Psychology provides one framework for understanding how different people may perceive and react to risks, but sociology has offered another approach for understanding individual risk perception and risk attitudes. The variety of risk perspectives of women of childbearing age may be due to their different worldviews as identified in cultural theory literature (Dake, 1991; Oltedal et al., 2004; Tsouhou et al., 2006). 

Cultural theorists make a distinction between worldviews (shared mental representations, values and general social, cultural and political attitudes held by a group of individuals) and social relations (patterns of social interaction between people and or social organisation) (Wildavsky and Dake, 1990). Studies (Peters and Slovic, 1996; Oltedal et al., 2004; Tsouhou et al., 2006) have summarised a range of ‘ideal type’ worldviews categories as follows:

 Heirarchists:  These individuals place an emphasis on the natural order of society, and preservation, and the perseverance of this order.
 Egalitarians: This group of people fear any development that may increase inequalities amongst people.
Individualists: They fear things that have the potential to hinder their individual freedom.
Fatalists: They take a minor part in social life, are resigned to tight controls on their behaviour and have a “why bother’ attitude toward risks
Thus, hierarchists, egalitarians, individualists, and fatalists may each respond differently to evidence of the risk of maternal mortality and act accordingly:

“…an understanding of who fears what and why requires serious attention to the political, historical, and social context in which risks are framed and debated...mental models of risk are not solely matters of individual cognition, but also correspond to worldviews entailing deeply held beliefs and values regarding society, its functioning, and its potential fate” (Dake, 1991, p62).

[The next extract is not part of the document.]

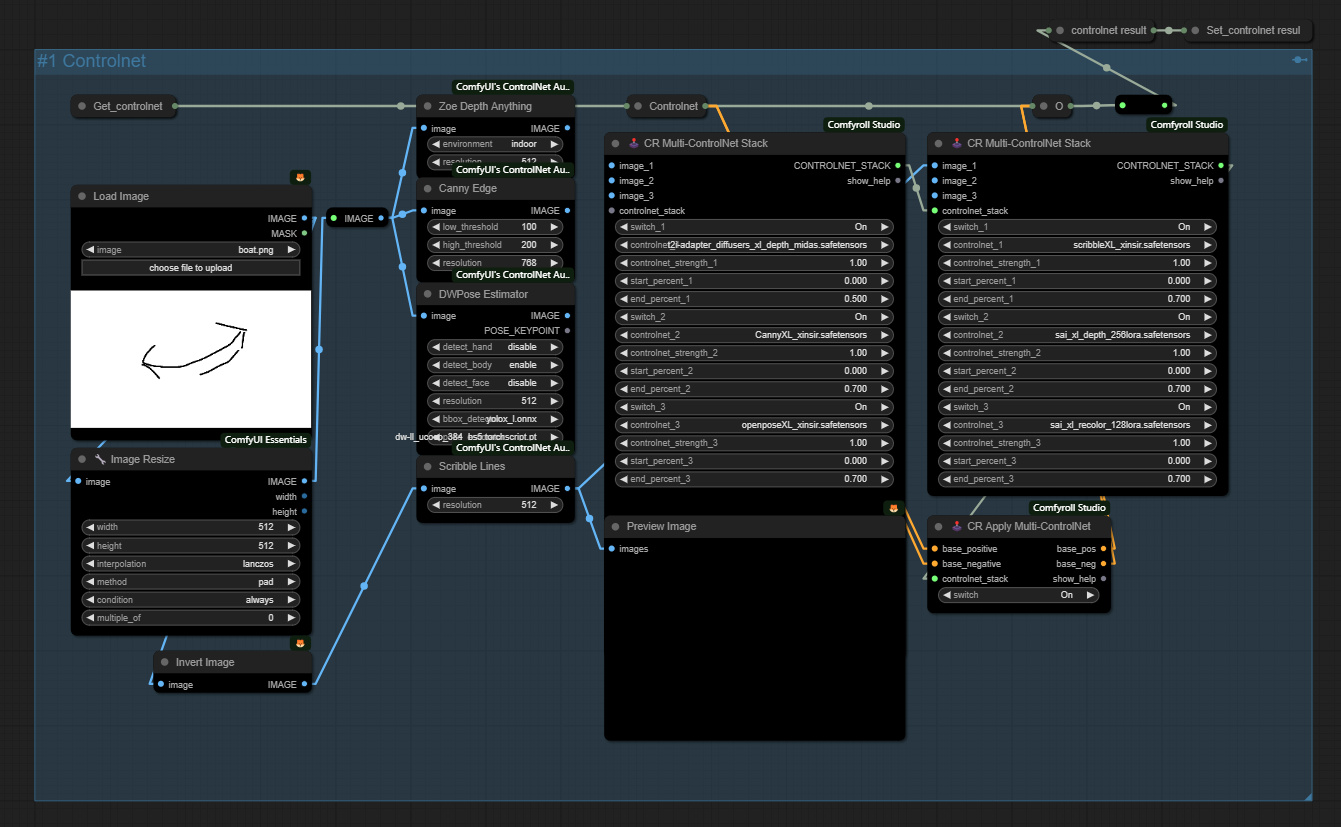Click the choose file to upload button
The width and height of the screenshot is (1341, 827).
click(190, 267)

Understanding the perception of stakeholders (lay citizens and experts) of maternal health is essential to an improvement of health services and women’s acceptability of intervention programmes. In the context of the laywomen, a cultural theory understanding of their worldview could be interpreted using the following ideal types: that hierarchists tend to trust experts, doctors, and those in authority. They should support and trust hospitals and health centres, as long as the government appropriately legitimises them. Egalitarians should most likely display distrust to the experts and be concerned/wary of interventions of experts, especially if there is a sense of inequality. Individualists should be most concerned about impositions of constraining regulations (e.g. ban on traditional health practices and cultural practices like female genital mutilation). Finally, the fatalists would possess a “Que sera sera” or ‘why bother’ attitude about their maternal health, hence leaving their health outcome to fate.

This theory, could have important implications for maternal health policymaking and risk communication, revealing that ‘one-size-fits-all’ universal policies and interventions may fail. In summary, the psychological and sociological perspectives on risk perception suggest that lay citizens interpret a particular risk and make decisions towards that risk using several intuitive and analytical processes. The psychometric paradigm points to cognitive factors as the causes of differences in perceptions and attitudes exhibited by stakeholders, and the preferred remedy is, not surprisingly, public education through risk communication (Slovic, 1986). The importance of social relations, either involving individuals or social organisations has been highlighted, indicating the importance of communication. Igboanugo and Martin (2011) recommended that providing critical information to women on how to identify risk factors during pregnancy was important. They also considered that health ministers responsible for maternity service provision should be encouraged to hear the voices of the people they represent. Overall, communication plays a vital role in addressing the individual/ community perception and worldviews.